【ずっと会いたかった人】人気のフローリスト・若井ちえみさんに聞く、センスのいい花の選び方(3/4)
訪れるたびに異なる花が迎えてくれるフラワーショップ「duft(ドゥフト)」。スタイリッシュな花選びに定評があるオーナーの若井ちえみさんに、花の選び方、生け方を教えてもらいました。
- ――ときどき訪れると、店内の花ががらっと入れ替わっていて、毎回刺激的です。
- そう言ってくださるとうれしいです。週3回の花市場で、そのときどきに出合った花を、お店でどう見せるかイメージを作りながら仕入れていくんです。仕入れてからも、どう配置するか、いちばん花がきれいに見えるように、お客様が自分の花と出合いやすいようにと考えていますね。
- ――これは何の花ですか? と若井さんに尋ねるのも楽しい時間です。
- 「この花、初めて見ます」「これはどんなふうに生ければいいですか?」などと聞かれるのは、私もすごくうれしいんです。花を飾ったことのない方、興味のなかった方にも、何だろうと興味をもってもらえたらと思って、花を仕入れています。シルエットが美しかったり、色の入り方が面白かったり。選んでもらって終わり、ではなくて、花のことを少しでもお伝えしたいんです。
- ――花選びの質問も多いとか。
- 「おすすめの花はどれですか?」と聞かれることが多いのですが、「今のご自分の気持ちにぴったりな花を探してみてください」とお話しています。「正解がわからない」とおっしゃる方も。でも、花選びや飾り方に正解はありません。生命があり、枯れていく花を、今週の一輪はこれ! と、その命ある姿を愛でてあげてください。
- ――「花初心者」は、どんなふうに花を生けたらいいのでしょう。
- まず一輪から始めるといいと思います。口の狭い一輪挿しがおすすめです。口が大きい花瓶はどうやって生けるか、悩んでしまうと思うので。一輪挿しをいくつかまとめて一箇所に置いても素敵だと思います。花瓶の色や形、お花、それぞれが一つのアレンジとなってくれて、いけるのは簡単に、気軽に楽しめます。
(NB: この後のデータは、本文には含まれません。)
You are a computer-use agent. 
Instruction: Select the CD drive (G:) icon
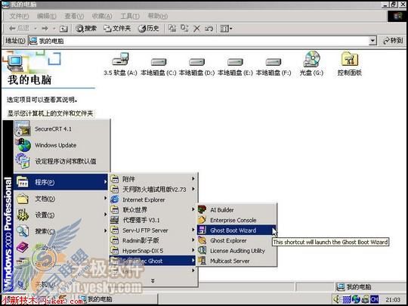point(311,59)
- ――若井さんのショップには、お花以外に、色あざやかなフラワーベースがたくさんありますね。
- はい。透明の花瓶はどんな花にも合うから使いやすいと考えている方が多いんですが、実は、色のついた花瓶でしか楽しめない魅力もあります。その色が花の色を引き立ててくれたり、間を埋めてくれたり、透明では感じられない、まったく違った見え方を見せてくれます。花と組み合わせて花瓶もお買いになるお客様もいます。お気にいりのものなら、花がないときでも楽しいですよ。
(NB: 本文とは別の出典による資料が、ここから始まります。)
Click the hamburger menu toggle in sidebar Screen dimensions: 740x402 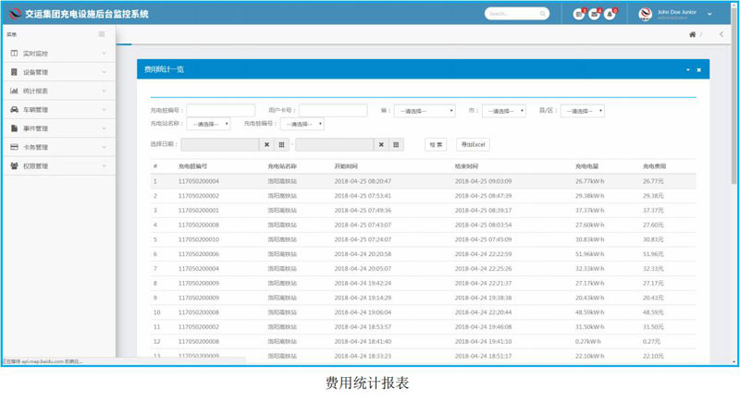102,33
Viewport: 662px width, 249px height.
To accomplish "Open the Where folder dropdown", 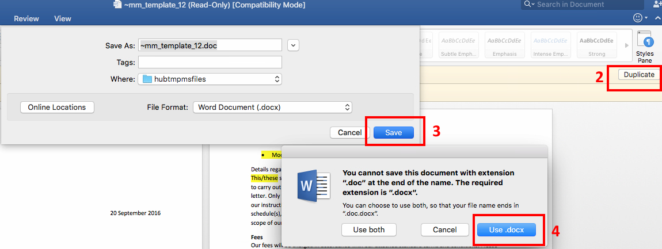I will 210,79.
- ――どんな花瓶に飾るかを、お客様にお聞きするのでしたね。
- お店で何本か買って帰っても、自宅の花瓶に生けてみるとうまく飾れないということがあるかと思います。「花瓶はこんな大きさで、玄関に飾りたい。玄関はこんなイメージで……」と具体的に話を伺えると、うまく飾れました! と言っていただく場合が多いんです。ネットのご注文でも、花瓶やお部屋の写真を送ってもらい、ブーケを作ることもあります。
- ――若井さんが選ぶ花は、見たことのない、存在感のある花が多いです。
- 仕入れには力を入れていますが、実はよく見る花も店頭に並べているんですよ。並べ方、選び方、空間とのバランスで、違った見え方がするのかもしれません。決して珍しい花でなくても、一輪あるだけで部屋の空気を一変させてしまうほどの力があると思っています。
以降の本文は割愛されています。